# Exercise instructions
Reading the records below, how many lines contain "button"? Respond with a number and nothing else.

# Supplied material
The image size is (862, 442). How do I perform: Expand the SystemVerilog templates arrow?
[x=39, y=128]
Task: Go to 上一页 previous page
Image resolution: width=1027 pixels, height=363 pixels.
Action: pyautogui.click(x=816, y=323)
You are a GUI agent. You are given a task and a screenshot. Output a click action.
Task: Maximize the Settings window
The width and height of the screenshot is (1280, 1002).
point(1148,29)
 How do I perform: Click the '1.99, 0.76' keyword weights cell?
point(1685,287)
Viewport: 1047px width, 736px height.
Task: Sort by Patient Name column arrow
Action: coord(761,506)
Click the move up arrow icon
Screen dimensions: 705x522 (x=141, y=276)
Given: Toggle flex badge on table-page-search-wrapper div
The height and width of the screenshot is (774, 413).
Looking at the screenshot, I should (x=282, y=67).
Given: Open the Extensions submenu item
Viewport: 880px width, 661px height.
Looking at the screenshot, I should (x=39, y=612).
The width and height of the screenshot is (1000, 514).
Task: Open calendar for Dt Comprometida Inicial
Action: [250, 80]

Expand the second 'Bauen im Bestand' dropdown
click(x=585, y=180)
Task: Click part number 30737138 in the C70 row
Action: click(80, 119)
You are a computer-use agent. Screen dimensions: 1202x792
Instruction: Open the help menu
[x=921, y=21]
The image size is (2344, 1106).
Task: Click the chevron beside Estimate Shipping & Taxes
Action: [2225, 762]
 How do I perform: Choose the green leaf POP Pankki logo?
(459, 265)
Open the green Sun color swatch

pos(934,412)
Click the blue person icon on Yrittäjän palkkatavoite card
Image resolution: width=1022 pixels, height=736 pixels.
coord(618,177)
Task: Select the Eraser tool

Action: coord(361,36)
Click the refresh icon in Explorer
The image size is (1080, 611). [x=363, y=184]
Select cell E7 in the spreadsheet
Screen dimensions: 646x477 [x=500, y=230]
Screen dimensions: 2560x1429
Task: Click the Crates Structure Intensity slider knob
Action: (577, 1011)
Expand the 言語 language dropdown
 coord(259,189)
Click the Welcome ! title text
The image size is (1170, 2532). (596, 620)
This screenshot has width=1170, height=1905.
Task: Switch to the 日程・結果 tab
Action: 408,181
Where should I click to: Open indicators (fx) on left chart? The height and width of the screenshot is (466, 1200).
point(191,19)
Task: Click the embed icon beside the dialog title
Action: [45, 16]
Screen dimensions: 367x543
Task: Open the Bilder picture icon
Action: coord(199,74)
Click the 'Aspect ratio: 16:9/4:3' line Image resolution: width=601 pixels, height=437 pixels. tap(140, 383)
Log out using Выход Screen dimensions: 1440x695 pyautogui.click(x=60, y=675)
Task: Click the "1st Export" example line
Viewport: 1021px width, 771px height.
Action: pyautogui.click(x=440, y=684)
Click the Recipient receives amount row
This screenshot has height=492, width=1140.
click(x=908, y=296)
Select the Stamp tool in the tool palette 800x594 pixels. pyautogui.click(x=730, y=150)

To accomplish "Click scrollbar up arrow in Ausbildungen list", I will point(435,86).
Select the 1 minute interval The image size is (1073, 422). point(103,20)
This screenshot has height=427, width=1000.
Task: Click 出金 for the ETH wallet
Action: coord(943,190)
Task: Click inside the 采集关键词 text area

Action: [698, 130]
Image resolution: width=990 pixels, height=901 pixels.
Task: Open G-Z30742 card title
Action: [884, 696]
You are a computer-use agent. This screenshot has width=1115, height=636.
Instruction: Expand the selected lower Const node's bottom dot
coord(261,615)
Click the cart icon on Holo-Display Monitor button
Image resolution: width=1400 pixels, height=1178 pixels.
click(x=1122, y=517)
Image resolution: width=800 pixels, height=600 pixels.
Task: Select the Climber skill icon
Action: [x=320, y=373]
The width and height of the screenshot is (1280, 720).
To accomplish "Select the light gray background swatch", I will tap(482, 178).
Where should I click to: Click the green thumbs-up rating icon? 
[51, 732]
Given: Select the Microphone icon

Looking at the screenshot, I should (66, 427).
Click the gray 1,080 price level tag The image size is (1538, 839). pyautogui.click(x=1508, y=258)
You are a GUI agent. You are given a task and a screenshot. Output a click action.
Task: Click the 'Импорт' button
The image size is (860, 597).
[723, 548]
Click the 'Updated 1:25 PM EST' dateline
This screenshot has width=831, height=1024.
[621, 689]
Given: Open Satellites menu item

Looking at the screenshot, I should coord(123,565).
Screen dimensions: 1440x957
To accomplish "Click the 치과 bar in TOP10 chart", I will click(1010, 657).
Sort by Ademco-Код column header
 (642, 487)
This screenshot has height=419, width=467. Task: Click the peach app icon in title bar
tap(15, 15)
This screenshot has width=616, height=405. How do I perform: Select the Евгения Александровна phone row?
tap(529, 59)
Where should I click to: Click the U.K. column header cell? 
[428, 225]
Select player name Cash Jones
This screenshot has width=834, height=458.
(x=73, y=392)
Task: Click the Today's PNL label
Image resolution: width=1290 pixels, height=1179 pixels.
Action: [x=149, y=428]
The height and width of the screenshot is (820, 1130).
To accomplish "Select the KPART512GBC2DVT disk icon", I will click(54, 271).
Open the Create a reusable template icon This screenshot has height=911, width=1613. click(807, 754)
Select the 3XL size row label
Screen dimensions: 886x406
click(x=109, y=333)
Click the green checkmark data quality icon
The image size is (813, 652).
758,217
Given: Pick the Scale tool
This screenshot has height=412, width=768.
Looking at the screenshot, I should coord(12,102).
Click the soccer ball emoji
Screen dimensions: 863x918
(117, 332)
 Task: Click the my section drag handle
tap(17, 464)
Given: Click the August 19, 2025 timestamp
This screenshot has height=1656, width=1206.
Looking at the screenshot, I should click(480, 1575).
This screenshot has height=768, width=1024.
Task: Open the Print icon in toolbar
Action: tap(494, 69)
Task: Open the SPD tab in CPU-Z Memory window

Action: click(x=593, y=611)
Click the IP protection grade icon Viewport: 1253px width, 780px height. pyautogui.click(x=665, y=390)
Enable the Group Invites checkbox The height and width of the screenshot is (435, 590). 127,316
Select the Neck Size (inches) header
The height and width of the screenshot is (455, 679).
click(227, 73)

# Task answer
2